DIRECTIONS FOR THIS TASK
The lines to copy are those in the records below that hold the word "about".

· · · · · · ·

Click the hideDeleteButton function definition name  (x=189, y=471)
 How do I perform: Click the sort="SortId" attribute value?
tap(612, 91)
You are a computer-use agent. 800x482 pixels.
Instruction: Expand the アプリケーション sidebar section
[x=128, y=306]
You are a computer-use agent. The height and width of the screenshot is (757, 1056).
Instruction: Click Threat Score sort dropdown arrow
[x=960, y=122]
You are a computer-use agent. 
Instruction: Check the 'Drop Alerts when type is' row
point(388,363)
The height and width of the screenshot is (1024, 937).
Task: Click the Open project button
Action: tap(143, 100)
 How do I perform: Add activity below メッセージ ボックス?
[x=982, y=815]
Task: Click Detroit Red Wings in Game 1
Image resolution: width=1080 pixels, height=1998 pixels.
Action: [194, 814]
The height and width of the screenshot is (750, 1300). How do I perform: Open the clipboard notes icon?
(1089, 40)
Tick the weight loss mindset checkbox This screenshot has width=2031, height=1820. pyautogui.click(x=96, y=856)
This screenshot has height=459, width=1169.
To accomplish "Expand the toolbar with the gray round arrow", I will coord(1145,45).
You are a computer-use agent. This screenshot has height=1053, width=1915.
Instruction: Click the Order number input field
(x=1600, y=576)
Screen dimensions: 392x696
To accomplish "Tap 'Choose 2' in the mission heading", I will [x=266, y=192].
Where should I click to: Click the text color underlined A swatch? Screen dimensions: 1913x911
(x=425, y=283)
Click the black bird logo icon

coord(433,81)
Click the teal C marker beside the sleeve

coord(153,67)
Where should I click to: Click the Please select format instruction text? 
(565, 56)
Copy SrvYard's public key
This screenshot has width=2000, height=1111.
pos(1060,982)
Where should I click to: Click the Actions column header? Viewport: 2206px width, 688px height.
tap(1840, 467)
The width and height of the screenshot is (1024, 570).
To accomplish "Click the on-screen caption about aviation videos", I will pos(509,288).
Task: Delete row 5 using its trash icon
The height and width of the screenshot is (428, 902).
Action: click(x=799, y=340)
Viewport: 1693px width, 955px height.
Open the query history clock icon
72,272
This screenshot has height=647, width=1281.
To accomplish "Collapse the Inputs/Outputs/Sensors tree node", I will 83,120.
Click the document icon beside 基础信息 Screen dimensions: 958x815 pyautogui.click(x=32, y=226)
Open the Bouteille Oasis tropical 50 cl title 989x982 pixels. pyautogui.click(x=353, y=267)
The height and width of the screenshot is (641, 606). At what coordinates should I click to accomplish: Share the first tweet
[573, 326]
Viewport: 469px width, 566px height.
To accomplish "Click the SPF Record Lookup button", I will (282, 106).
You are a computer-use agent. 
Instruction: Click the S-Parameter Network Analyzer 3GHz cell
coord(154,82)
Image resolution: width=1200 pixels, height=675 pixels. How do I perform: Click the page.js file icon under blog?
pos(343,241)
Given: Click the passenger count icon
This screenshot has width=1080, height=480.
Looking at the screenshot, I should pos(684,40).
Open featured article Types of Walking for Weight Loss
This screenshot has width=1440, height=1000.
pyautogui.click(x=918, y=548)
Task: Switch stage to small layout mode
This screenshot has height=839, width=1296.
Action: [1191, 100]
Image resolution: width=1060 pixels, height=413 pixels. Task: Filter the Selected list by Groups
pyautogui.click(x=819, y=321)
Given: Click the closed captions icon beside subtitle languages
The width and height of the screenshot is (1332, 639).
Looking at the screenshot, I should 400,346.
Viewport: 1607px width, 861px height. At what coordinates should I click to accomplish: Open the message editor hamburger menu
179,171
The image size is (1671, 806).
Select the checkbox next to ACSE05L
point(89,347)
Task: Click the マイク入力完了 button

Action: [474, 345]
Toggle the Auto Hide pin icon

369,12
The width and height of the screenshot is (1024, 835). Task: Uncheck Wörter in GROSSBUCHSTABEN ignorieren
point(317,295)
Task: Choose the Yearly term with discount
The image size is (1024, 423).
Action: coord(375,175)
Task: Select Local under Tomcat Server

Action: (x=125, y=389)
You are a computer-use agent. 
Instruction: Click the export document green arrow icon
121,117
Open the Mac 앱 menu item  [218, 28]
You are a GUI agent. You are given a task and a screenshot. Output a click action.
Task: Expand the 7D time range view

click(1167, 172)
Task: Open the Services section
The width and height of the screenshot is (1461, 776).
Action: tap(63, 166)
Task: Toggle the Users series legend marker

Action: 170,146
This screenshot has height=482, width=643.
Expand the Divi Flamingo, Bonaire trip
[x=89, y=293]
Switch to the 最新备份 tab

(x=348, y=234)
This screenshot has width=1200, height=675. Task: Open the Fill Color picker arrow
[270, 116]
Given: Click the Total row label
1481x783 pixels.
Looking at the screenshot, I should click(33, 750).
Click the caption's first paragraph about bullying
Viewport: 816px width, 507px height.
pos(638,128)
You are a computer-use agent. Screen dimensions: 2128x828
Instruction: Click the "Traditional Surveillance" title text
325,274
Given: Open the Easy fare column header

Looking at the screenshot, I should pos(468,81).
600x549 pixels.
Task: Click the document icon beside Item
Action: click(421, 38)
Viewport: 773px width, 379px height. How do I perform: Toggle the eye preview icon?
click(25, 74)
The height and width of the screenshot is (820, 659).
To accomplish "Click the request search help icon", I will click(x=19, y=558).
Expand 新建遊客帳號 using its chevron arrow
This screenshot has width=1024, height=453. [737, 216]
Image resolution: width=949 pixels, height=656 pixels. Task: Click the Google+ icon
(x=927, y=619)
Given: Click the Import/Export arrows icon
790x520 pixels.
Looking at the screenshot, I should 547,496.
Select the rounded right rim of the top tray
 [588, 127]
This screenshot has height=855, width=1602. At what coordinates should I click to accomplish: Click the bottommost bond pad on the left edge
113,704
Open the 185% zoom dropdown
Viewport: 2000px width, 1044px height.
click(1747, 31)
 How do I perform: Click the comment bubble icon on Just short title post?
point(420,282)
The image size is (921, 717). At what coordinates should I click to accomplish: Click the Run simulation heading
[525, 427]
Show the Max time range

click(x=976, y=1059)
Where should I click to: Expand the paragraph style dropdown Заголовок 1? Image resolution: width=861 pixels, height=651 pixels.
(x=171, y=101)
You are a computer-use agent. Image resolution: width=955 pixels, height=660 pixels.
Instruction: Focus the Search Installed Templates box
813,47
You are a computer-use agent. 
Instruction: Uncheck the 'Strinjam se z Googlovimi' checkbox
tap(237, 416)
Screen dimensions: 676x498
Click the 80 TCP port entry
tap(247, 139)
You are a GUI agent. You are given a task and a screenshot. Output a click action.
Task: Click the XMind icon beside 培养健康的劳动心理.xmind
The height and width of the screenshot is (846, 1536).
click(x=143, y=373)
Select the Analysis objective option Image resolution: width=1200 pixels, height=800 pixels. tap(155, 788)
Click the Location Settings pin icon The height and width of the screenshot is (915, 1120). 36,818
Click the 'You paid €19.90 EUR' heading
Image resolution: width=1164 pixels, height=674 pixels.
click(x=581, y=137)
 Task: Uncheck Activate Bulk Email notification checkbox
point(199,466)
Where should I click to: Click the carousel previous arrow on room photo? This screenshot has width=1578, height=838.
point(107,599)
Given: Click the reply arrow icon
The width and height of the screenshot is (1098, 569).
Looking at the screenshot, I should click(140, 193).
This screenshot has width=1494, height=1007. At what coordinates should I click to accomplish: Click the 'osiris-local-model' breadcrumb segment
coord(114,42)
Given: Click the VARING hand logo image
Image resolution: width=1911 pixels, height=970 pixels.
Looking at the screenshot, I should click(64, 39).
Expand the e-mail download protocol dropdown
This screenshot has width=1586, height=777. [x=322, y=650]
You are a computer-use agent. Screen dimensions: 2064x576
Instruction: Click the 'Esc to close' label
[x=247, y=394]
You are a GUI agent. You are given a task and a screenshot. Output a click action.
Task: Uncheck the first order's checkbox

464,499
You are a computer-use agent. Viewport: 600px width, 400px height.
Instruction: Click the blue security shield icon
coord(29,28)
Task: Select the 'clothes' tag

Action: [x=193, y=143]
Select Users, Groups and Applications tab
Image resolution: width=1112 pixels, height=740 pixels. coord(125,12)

· · · · · · ·

ANSWER TO THE PROBLEM
To accomplish "Click the on-screen caption about aviation videos", I will pos(509,288).
Click the caption's first paragraph about bullying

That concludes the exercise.